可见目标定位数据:
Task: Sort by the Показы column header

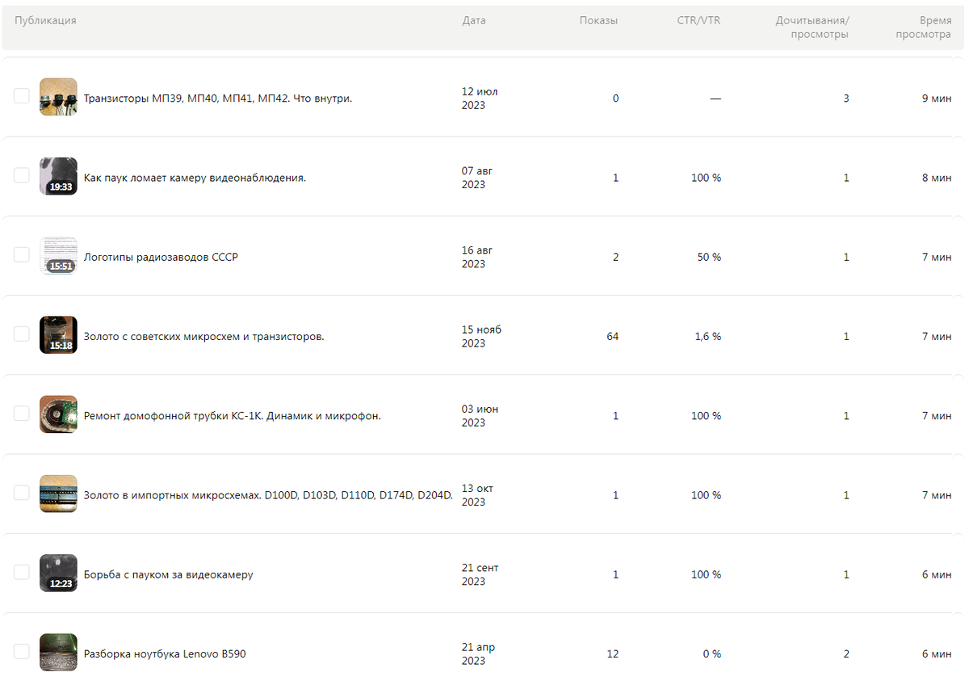Action: [598, 21]
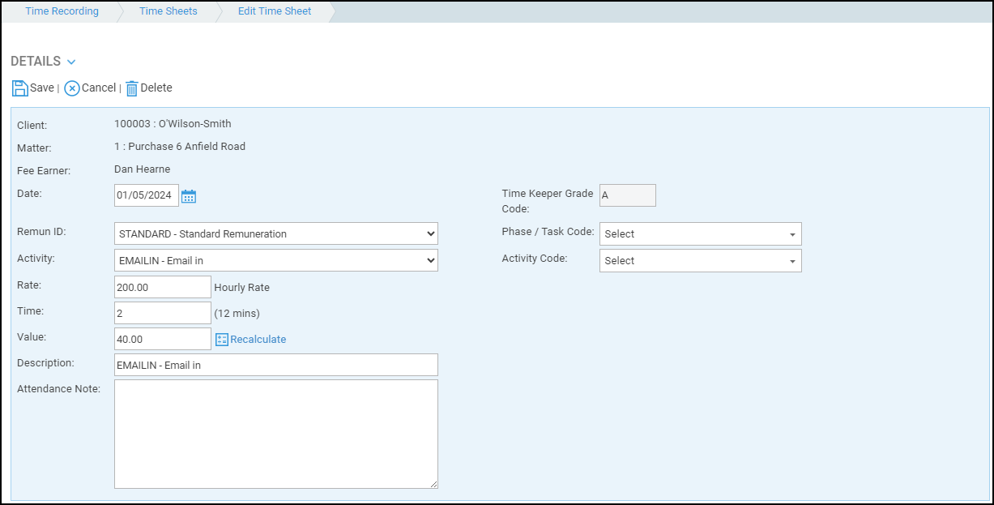Go to the Time Sheets breadcrumb tab

point(168,11)
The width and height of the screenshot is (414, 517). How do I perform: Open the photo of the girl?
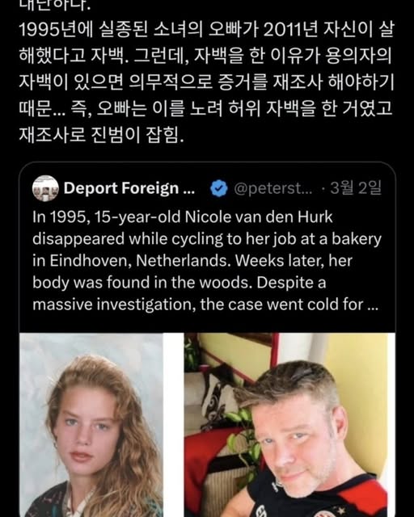pos(91,425)
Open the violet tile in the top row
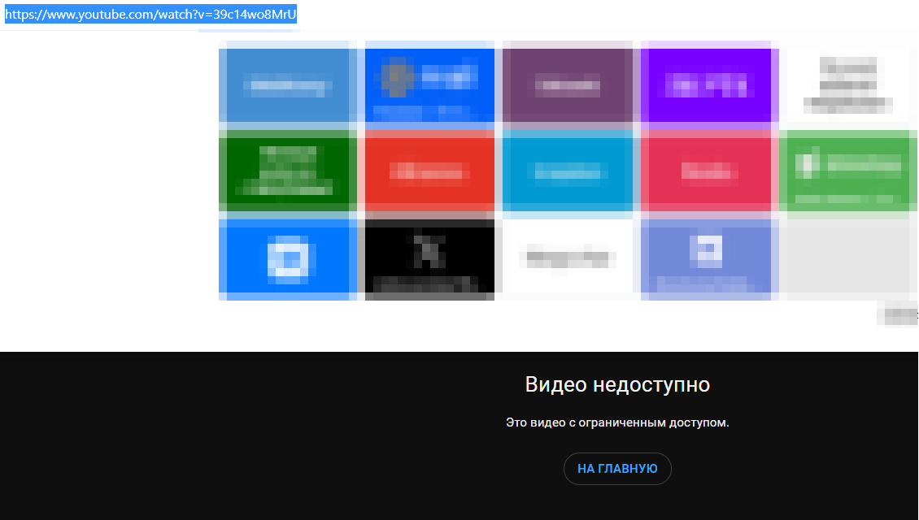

操作指令: 将上面的全部记录逐字重写一遍，答案中不要包含图片。

问题解答:
Task: Sort by the Показы column header

Action: [598, 21]
Go to the Time Sheets breadcrumb tab

point(168,11)
The width and height of the screenshot is (414, 517). How do I perform: Open the photo of the girl?
pos(91,425)
Open the violet tile in the top row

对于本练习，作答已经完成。